_Exercise instructions_
Print out every entry that follows, exactly as written.

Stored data
################

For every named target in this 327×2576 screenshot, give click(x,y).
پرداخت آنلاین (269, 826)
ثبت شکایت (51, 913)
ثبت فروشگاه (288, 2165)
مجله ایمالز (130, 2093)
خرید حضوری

################

_Solution to the problem_
For every named target in this 327×2576 screenshot, give click(x,y).
پرداخت آنلاین (269, 826)
ثبت شکایت (51, 913)
ثبت فروشگاه (288, 2165)
مجله ایمالز (130, 2093)
خرید حضوری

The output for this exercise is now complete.